# Activity:
Begin with the first line of the entries below. Copy each line exactly, stopping after the one that contains "You are a computer-use agent. The image size is (1424, 840).".

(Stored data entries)

━━━━━━━━━━━━━━━━━━━━

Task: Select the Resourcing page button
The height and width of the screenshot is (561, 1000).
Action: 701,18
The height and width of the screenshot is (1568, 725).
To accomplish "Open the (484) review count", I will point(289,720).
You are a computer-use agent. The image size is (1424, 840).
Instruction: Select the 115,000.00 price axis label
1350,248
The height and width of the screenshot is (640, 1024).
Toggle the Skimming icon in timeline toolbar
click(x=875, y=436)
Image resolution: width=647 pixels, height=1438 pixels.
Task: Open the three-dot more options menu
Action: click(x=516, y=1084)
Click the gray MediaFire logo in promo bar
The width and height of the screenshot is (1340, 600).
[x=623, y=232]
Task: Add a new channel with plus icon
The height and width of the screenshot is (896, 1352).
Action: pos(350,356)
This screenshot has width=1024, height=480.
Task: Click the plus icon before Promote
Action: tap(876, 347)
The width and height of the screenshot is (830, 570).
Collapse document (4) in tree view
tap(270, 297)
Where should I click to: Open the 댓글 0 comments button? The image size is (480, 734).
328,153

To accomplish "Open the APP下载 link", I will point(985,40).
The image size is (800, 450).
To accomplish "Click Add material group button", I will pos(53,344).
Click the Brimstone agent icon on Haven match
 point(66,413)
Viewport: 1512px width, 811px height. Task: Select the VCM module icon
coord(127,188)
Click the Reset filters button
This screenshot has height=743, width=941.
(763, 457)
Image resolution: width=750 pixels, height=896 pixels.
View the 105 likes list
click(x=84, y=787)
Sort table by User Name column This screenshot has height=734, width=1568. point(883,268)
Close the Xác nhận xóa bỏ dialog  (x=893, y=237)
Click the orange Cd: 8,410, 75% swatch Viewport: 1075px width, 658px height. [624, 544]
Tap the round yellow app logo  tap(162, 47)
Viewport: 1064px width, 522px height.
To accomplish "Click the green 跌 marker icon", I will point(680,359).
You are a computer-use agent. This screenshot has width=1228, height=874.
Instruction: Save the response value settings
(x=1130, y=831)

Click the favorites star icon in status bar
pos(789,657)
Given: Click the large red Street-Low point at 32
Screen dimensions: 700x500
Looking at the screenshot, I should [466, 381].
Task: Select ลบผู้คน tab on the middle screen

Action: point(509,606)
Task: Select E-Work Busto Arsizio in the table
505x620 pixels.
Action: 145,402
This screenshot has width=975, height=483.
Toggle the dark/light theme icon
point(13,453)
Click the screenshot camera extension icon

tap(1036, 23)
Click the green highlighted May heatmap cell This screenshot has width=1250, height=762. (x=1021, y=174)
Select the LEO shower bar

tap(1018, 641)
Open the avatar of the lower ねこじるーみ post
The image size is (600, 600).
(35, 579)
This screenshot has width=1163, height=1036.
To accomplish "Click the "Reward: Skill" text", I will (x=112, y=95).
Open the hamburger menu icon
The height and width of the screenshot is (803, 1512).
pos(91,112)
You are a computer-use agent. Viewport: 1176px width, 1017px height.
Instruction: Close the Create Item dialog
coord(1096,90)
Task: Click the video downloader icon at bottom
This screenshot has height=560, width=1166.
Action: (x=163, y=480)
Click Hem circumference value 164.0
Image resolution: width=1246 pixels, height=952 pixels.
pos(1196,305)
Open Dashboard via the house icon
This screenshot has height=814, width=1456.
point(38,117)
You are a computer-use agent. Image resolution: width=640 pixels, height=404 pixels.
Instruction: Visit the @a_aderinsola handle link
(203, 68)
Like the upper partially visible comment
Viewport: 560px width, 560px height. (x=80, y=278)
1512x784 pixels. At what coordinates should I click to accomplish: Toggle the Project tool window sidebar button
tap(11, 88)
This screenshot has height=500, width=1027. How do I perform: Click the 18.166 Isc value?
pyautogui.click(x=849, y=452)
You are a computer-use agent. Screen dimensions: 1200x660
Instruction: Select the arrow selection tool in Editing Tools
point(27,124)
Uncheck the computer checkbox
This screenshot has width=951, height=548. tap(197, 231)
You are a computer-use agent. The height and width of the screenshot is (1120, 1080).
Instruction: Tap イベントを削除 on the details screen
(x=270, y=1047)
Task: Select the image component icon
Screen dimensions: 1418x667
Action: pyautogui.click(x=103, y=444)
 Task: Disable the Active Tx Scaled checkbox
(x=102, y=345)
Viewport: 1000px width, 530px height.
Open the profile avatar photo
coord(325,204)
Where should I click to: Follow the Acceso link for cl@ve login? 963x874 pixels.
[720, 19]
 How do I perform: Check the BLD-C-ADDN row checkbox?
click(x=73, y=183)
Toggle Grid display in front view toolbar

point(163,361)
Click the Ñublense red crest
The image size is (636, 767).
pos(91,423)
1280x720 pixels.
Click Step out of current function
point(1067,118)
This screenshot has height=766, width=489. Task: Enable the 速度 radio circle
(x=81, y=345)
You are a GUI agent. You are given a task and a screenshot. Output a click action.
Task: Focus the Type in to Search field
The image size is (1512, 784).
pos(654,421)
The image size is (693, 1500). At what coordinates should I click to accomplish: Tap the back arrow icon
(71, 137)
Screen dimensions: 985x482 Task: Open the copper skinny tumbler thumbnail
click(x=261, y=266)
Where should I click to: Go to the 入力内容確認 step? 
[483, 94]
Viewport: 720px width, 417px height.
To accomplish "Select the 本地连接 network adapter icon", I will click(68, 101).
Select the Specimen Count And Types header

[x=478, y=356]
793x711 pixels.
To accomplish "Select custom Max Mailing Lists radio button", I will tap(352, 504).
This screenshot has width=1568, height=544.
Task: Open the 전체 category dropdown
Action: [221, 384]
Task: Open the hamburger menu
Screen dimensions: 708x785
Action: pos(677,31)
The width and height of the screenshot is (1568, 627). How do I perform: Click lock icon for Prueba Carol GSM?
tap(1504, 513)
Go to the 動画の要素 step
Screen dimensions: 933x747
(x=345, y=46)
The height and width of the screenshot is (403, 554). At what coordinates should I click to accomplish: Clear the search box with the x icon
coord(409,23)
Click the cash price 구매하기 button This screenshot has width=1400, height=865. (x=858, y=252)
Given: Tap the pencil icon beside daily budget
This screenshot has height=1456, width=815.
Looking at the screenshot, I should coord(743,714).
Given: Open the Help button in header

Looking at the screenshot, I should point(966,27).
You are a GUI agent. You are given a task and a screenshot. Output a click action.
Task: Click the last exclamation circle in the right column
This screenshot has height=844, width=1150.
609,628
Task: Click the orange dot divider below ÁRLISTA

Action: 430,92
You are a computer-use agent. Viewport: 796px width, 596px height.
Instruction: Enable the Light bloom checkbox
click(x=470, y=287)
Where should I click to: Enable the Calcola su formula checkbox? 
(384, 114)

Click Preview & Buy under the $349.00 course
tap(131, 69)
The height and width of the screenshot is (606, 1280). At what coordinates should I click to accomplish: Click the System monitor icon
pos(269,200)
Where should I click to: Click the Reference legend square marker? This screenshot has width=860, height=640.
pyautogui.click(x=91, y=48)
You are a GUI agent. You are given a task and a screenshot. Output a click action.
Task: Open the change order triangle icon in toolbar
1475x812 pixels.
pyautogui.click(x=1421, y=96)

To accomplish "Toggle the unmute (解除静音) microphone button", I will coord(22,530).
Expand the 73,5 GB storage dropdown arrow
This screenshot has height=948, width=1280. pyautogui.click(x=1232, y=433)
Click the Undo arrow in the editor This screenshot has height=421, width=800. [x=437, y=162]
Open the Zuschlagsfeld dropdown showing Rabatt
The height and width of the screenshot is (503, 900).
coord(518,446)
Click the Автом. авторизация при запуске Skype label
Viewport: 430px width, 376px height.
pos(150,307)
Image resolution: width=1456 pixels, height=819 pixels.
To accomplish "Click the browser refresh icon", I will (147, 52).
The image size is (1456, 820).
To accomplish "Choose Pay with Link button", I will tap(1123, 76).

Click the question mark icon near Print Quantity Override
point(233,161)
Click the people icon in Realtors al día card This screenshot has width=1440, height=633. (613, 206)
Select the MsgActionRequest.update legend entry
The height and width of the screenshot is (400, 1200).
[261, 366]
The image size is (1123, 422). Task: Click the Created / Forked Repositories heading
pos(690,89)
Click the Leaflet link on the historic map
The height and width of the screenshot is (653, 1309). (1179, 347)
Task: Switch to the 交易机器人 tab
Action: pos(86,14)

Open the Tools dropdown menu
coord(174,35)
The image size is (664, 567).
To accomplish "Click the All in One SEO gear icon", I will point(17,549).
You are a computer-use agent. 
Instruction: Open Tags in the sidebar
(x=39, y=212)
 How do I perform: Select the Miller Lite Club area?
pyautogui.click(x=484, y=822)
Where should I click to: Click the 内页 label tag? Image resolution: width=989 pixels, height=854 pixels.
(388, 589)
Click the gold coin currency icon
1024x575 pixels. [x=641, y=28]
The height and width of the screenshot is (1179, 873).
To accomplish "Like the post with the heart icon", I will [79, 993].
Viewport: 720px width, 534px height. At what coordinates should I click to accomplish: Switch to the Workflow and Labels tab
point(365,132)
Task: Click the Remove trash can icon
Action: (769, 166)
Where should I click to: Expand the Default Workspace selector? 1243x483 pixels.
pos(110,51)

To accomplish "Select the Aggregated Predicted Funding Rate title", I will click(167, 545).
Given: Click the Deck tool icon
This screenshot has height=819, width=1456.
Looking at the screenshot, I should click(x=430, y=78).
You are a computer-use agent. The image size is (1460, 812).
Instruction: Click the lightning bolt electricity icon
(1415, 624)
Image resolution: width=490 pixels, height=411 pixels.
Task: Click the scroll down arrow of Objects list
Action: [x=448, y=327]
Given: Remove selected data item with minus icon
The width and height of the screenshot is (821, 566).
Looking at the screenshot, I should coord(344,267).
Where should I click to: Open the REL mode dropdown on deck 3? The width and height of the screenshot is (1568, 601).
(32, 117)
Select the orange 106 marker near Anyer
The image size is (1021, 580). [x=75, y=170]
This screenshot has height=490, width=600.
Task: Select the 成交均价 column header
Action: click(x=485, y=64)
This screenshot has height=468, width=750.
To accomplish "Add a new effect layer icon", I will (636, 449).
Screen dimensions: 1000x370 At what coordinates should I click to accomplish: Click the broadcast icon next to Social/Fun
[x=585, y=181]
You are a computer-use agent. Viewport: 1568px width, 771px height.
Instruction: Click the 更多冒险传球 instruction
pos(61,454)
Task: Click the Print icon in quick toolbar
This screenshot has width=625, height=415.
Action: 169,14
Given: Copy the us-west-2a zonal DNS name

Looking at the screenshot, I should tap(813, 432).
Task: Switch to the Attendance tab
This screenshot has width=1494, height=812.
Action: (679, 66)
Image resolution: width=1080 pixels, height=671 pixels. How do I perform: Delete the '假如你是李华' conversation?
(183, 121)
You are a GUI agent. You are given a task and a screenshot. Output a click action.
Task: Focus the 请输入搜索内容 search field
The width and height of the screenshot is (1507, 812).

━━━━━━━━━━━━━━━━━━━━

# Result of this task:
Task: Select the Resourcing page button
The height and width of the screenshot is (561, 1000).
Action: 701,18
The height and width of the screenshot is (1568, 725).
To accomplish "Open the (484) review count", I will point(289,720).
You are a computer-use agent. The image size is (1424, 840).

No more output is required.